His daughter also stopped going to school on Friday, when the state's health department confirmed that Hayden tested positive for the swine flu. But Henshaw -- whose cousin delivers food for the family at their doorstep -- still feels thankful that his son's condition is improving.
"It's not like 'ET' where they have a tent wrapped around our house or anything," he told ABC News. "I hate to know that someone got sick because we leave the house. So we are going to stick by the rules. ... We will stay as long as it takes; because of the seriousness of what's happened south of us, I think it's important that word gets out. ... I'd like for us to be a positive spin on this."
The Henshaws say they are not scared because the health agencies are working quickly to find a resolution for the issue.
"I'd feel a lot worse if it weren't so many people already involved and trying to take care of this. It's calming to know," he said. "Last week there were a lot of children sick at school. ... Who knows how many more are sick with this?"
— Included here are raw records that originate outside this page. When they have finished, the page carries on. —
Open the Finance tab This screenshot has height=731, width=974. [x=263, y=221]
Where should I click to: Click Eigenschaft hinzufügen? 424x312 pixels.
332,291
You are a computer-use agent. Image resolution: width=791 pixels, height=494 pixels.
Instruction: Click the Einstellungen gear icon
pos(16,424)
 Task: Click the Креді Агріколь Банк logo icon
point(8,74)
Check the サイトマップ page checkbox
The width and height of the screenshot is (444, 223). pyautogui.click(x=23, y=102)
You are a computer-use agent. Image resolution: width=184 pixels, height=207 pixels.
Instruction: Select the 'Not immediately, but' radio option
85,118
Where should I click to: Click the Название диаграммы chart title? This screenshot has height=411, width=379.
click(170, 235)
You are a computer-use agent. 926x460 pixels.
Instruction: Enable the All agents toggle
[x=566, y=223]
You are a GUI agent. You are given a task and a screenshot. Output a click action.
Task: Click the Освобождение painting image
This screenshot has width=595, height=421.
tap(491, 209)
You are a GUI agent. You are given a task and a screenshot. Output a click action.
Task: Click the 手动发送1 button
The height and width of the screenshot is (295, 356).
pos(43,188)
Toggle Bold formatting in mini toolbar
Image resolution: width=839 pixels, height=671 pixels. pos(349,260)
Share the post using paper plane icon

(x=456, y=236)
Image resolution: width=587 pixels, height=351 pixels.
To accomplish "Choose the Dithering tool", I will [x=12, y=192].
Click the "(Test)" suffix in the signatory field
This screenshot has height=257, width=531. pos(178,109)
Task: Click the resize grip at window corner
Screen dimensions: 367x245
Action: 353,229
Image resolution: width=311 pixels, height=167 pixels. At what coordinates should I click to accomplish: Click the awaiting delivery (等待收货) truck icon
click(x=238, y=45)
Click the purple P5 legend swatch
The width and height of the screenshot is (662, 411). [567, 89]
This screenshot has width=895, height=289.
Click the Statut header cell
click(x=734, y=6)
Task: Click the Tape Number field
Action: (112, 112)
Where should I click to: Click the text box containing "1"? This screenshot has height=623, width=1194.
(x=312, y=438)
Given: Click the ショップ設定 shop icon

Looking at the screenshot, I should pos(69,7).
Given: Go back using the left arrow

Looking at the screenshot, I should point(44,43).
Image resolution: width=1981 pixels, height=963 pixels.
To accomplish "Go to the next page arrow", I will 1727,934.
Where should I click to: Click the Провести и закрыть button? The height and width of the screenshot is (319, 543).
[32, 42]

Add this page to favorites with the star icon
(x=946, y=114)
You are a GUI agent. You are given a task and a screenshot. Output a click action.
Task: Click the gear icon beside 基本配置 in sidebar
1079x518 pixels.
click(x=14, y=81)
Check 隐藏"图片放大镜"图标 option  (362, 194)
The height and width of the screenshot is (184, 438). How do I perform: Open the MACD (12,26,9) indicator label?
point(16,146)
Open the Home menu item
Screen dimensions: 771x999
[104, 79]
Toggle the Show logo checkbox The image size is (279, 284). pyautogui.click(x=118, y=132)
WHO officials say they are investigating the outbreak of the never-seen-before virus, which is a combination of the swine, bird and human flu strains. Its symptoms are like any other flu -- coughing, sneezing, runny nose, joint aches, headaches, high fever -- which makes it even more difficult to diagnose.
WHO spokesman Gregory Hartl said many questions remain but concerns are high.
"We're not sure exactly of the transmission routes, where the initial infection came from, how efficient it is in transmitting," Hartl said.
None of the people who have so far been reported to have caught the swine flu had any contacts with pigs, which is how experts say the flu is passed, creating an alarm that the virus can easily spread from person to person.
Dr. Martin Blaser, a professor and chairman of the Department of Medicine at New York University Medical Center, said the situation is uncommon.
"Swine flu cases occur. They're usually in people who work with swine. This is spilled out into the general community," he said.
From across the United States, health officials are issuing strong warnings. Doctors and hospitals in California are being told by the state to report any cases with flulike symptoms. California Gov. Arnold Schwarzennegger is activating the joint emergency operations center to help deal with the threat.
Tests on 75 children who fell ill with flulike symptoms at the same time in a New York school showed that eight or nine strains have mild symptoms of "probable case of human swine influenza," New York Health Commissioner Thomas Frieden said Saturday.
Wilma J. Wooten, president of the San Diego Society of the National Medical Association, said public health experts are concerned about the outbreak.
"More than likely we will have additional cases of the swine influenza virus here in our country," she said. "We want people to stay at home if you are sick. Do not go to work. Do no go to school. Do not travel -- airplane, bus -- no form of travel."
The Centers for Disease Control's (CDC) acting director, Richard Besser, also echoed remarks made by WHO yesterday, that the outbreak could be the next flu pandemic.
"This is something we are worried about and we are treating very seriously," he said.
It has made more than a thousand people sick in Mexico, mostly between the ages of 25 and 45. In the country's capital, the mayor on Saturday cancelled all public events for the next 10 days. Mexico City was quiet as schools, libraries, museums and public buildings also closed down. People were wearing masks to prevent themselves from catching the unique virus.
The White House said President Obama is being kept up to date on the situation. The Homeland Security Council, under the leadership of terrorism czar John Brennan, is heading up the administration's handling of this situation -- and working with the CDC, the State Department and the Mexican government.